### [Exercise]
Can you put the lines below into a Markdown table with a "Row" column for the row number and a "Line" column for the line itself, skipping any blank lines and leaving the pictures out?

### [Data records]
=-=-=-=-=
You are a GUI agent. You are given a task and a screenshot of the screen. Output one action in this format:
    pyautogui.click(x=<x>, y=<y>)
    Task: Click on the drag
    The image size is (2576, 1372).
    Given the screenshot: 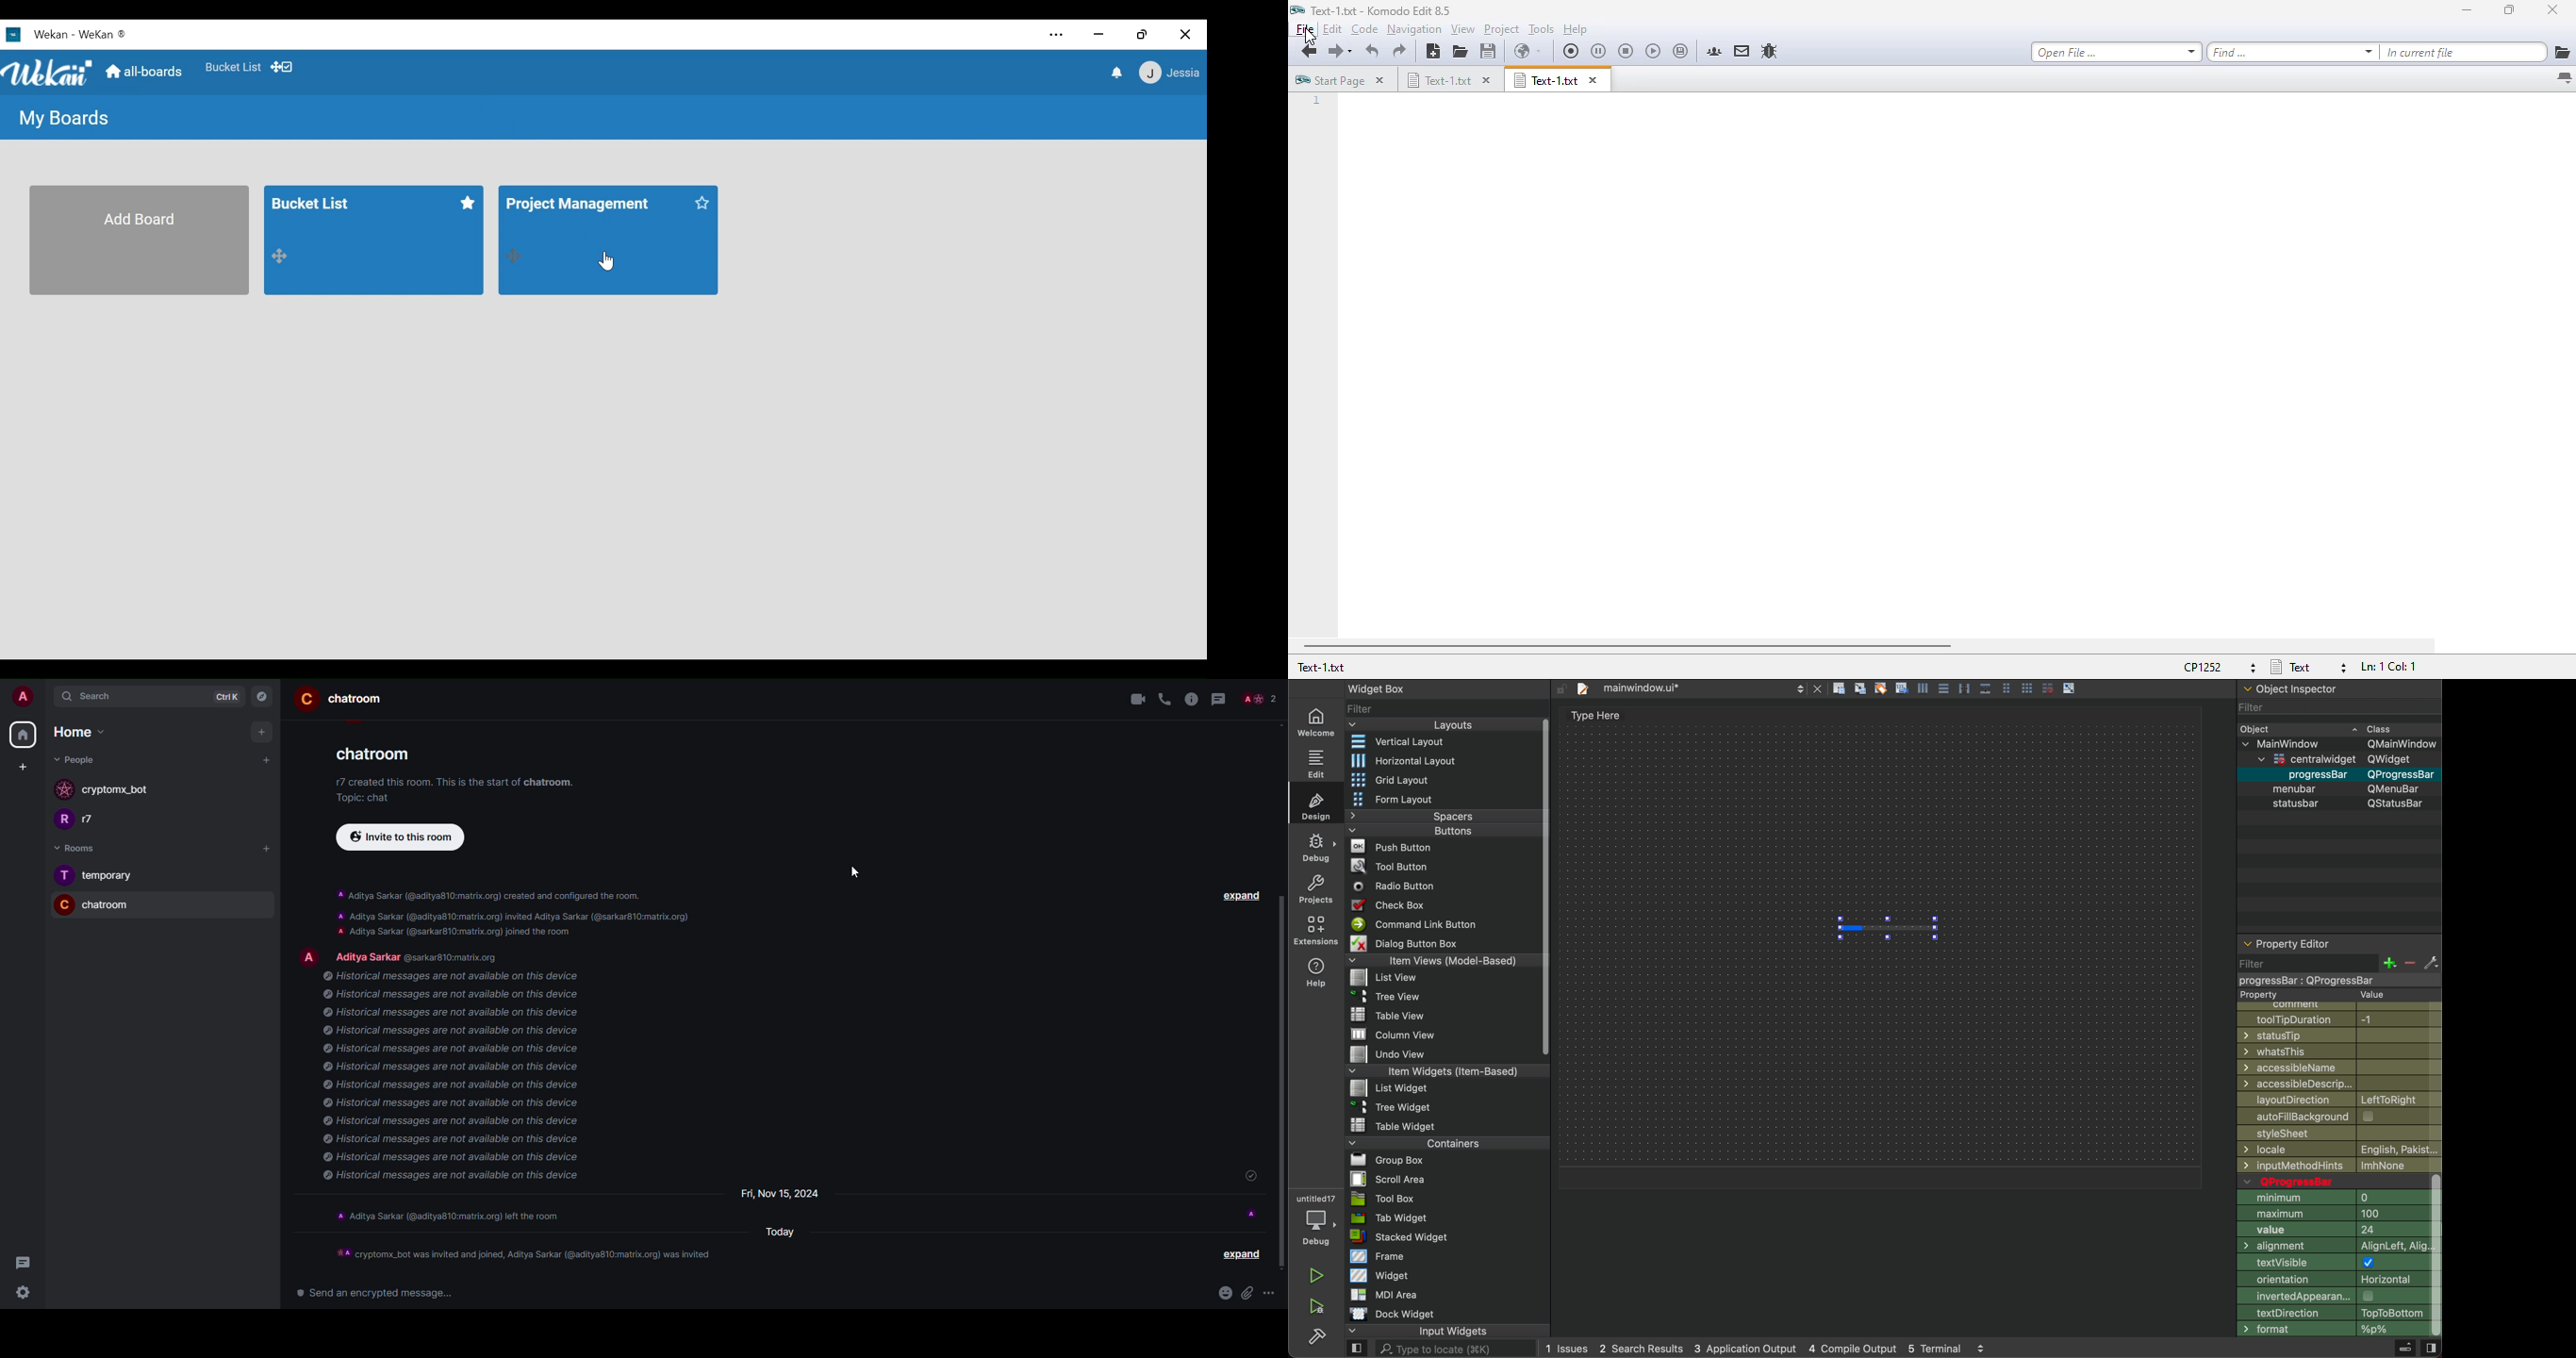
=-=-=-=-=
### [Response]
| Row | Line |
|---|---|
| 1 | You are a GUI agent. You are given a task and a screenshot of the screen. Output one action in this format: |
| 2 |     pyautogui.click(x=<x>, y=<y>) |
| 3 |     Task: Click on the drag |
| 4 |     The image size is (2576, 1372). |
| 5 |     Given the screenshot:  |